Келленсилль попыталась сформировать на ладони крохотный огненный шар: Кхейла она этим точно не проймет, но вот мерзкого чернокнижника…
— Бесполезно, — спокойно сказал Кхейл, — в этих цепях и в этой повозке ты колдовать не сможешь.
Княгиня уже убедилась, что эфир не отзывается, она даже не чувствует его, словно обычная смертная, лишенная и капли дара. Но этот самозваный «великий» не понимает, с кем связался.
Она взглянула гиганту в глаза и произнесла на чистом абсолютном:
— Кто бы ты ни был, ты проиграл эту войну еще до того, как начал ее.
Кхейл никак не изменился в лице, а затем удивил княгиню ответной фразой:
— Что такое «война»?
Ущелье на самом деле оказалось расщелиной глубиной по меньшей мере в двадцать человеческих ростов, по дну которого бежал небольшой поток, спустившийся с гор, но, в отличие от более удачливых собратьев, не превратившийся в реку, а напротив, где-то подрастерявший свои воды. Трещина в каменистой земной тверди протянулась в обе стороны на изрядное расстояние, и подвесной мост оказался единственным способом пересечь ее, не делая, по заверениям Р'Энкора, двухдневный крюк.
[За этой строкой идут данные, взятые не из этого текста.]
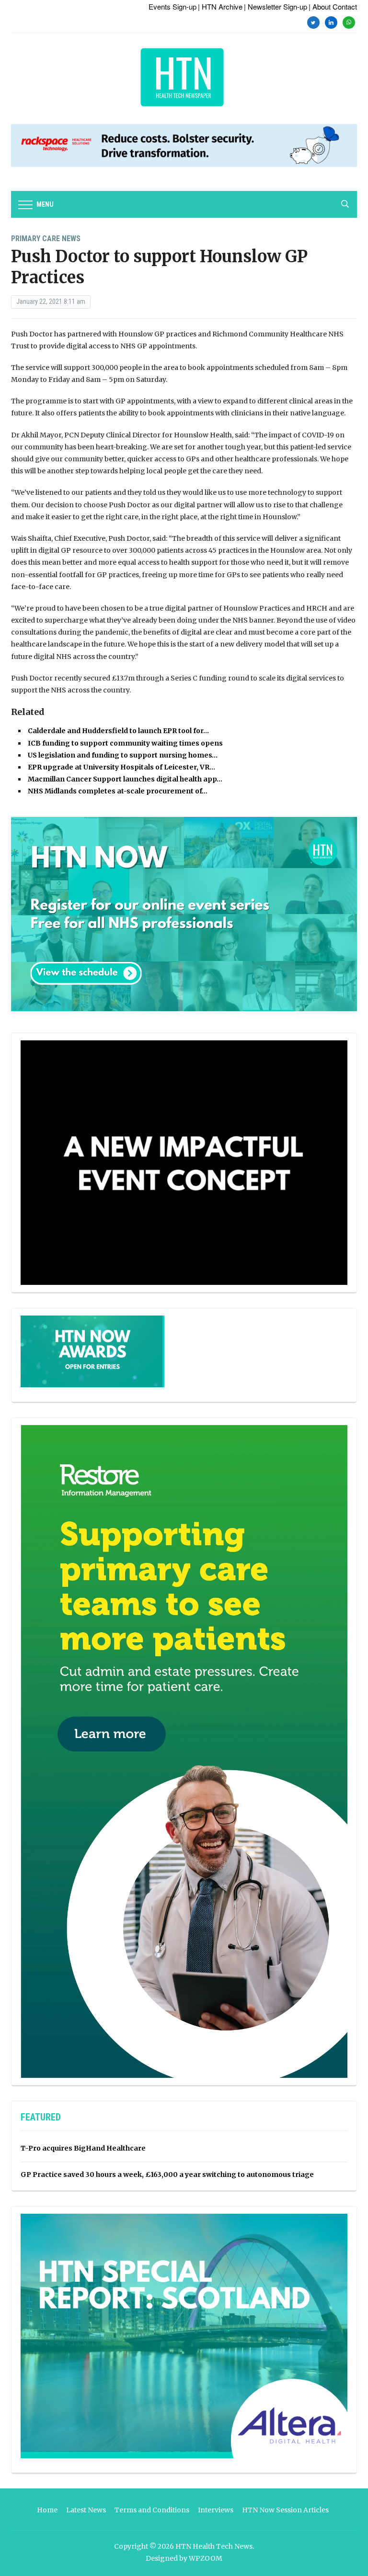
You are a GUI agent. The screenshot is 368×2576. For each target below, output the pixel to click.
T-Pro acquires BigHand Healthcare (83, 2148)
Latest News (86, 2510)
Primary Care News (45, 238)
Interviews (215, 2510)
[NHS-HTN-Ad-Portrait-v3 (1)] (184, 1751)
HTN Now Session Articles (285, 2510)
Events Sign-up (172, 6)
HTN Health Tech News (214, 2546)
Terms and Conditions (152, 2510)
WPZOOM (205, 2558)
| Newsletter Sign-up (275, 6)
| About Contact (333, 6)
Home (47, 2510)
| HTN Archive (220, 6)
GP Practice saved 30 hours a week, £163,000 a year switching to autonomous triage (167, 2174)
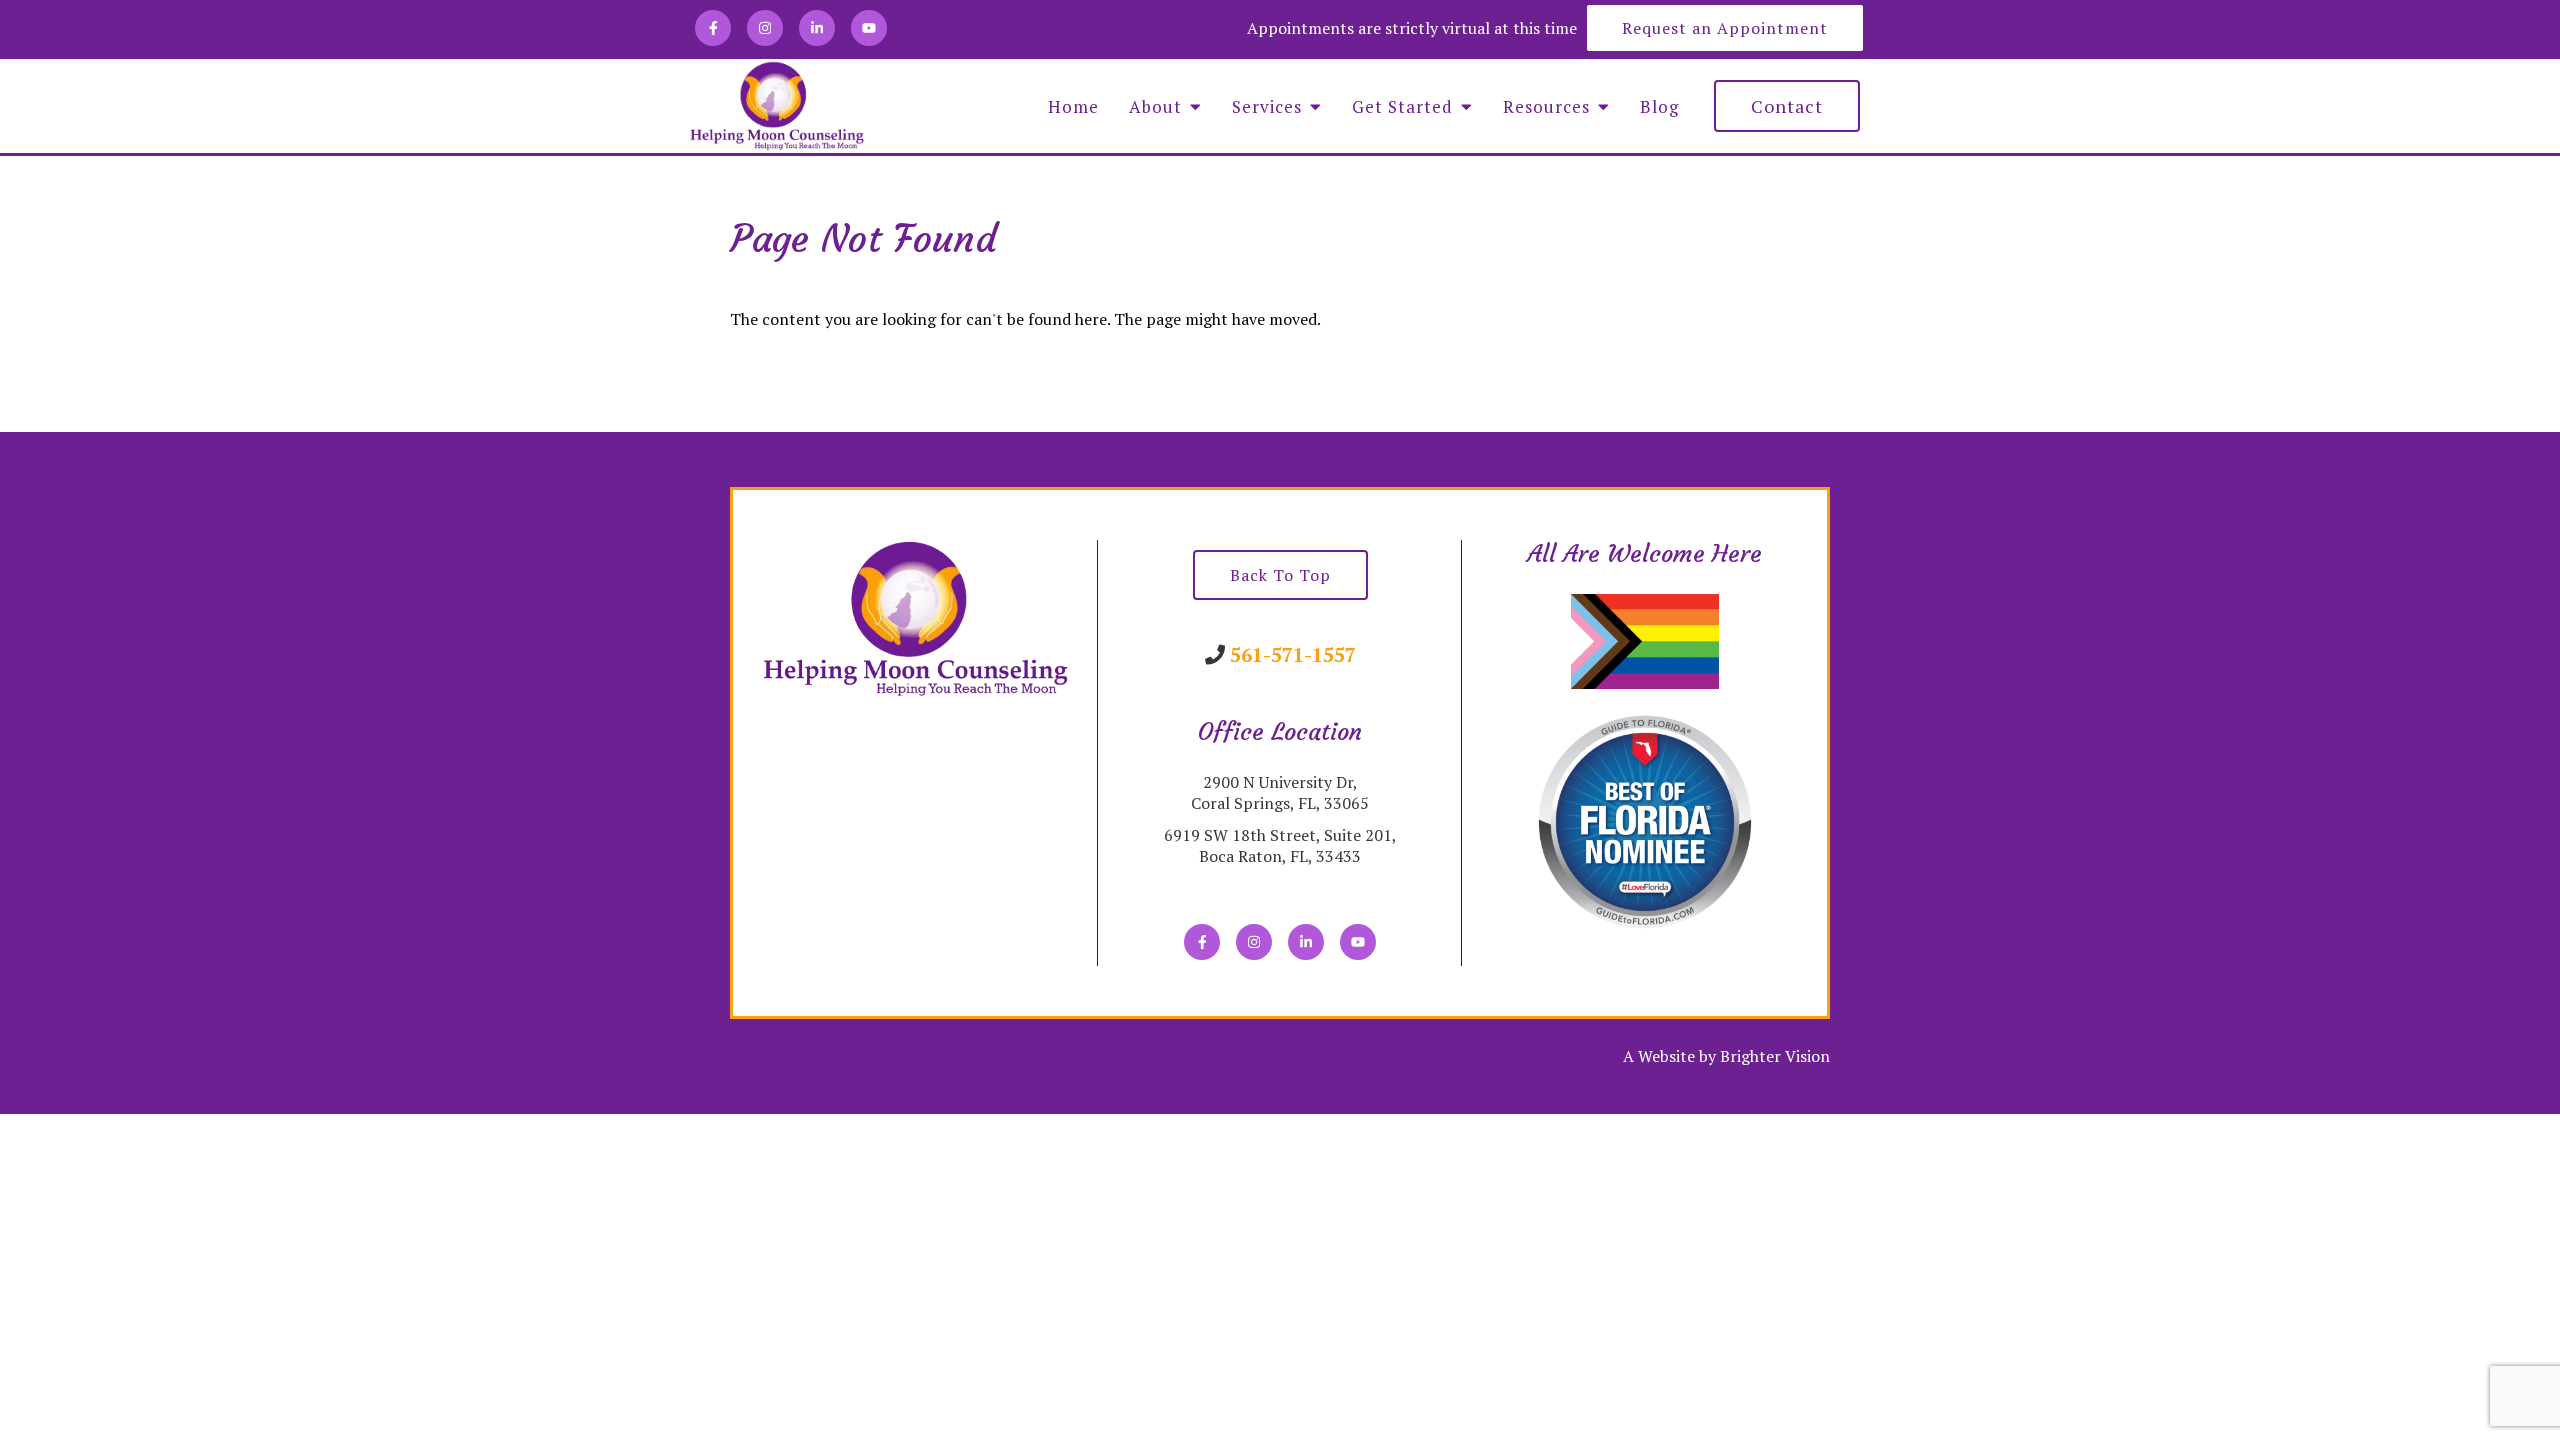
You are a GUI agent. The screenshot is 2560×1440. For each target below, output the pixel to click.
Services (1267, 106)
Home (1073, 106)
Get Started (1402, 106)
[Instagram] (765, 28)
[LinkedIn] (817, 28)
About (1155, 106)
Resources (1546, 106)
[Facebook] (713, 28)
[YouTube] (869, 28)
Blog (1659, 106)
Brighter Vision (1775, 1056)
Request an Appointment (1725, 28)
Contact (1787, 106)
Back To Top (1280, 575)
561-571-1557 (1293, 654)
— Однако ближайшее поселение было покинуто или вымерло от чумы еще до того, как мы с отцом забрели в эти края, — пояснил дроу, — и вообще, местность сама по себе очень безлюдная, так что за мостом никто не смотрел, надо думать, уже много лет, и я не удивился бы, если б узнал, что в последний раз по нему прошли как раз мы с отцом почти сорок лет назад… Вы заметили, что тропа, которой мы едем, основательно заросла?
— Чума тут бушевала примерно семьдесят лет назад, — сказала Мирдана, — это было в том же году, когда на трон взошел мой дед. Говорят, вымирали целые деревни, хотя, мне кажется, это сильное преувеличение…
Р'Энкор вытянул руку и указал на запад:
— Вон там в часе пешего пути — деревня. Мы с отцом в ней провели денька три — отдыхали… По домам ходили в поисках чего полезного, бочонок старой, но совершенно пригодной, на наш невзыскательный вкус бездомных бродяг, солонины показался нам подарком богов… Так я там насчитал более двухсот останков покойников. В доме, где мы остановились — он выглядел самым целым — были останки восьми человек.
Кархад увидел, как принцессу передернуло.
— Какой кошмар! — ужаснулась она. — Я бы не смогла и минуты оставаться в таком жутком месте…
— Вы недооцениваете себя, — хмуро сказал Р'Энкор. — Просто сейчас вы смотрите на ситуацию глазами принцессы, а не затравленного изгоя. Поверьте, если бы вы провели годы, скитаясь по свету, слыша в свой адрес только угрозы и проклятия и уворачиваясь от брошенных камней… Вы бы не считали деревню, полную трупов, жуткой. Так уж вышло, что живые постоянно обижали нас с отцом, а мертвые — никогда, и потому я люблю мертвых людей больше, чем живых. Так что радуйтесь возможности любить живых, а не мертвых: такая привилегия есть не у всех.
Эти слова прозвучали на редкость мрачно и зловеще, и Кархад, видя, какое тягостное впечатление они произвели на Мирдану, вмешался.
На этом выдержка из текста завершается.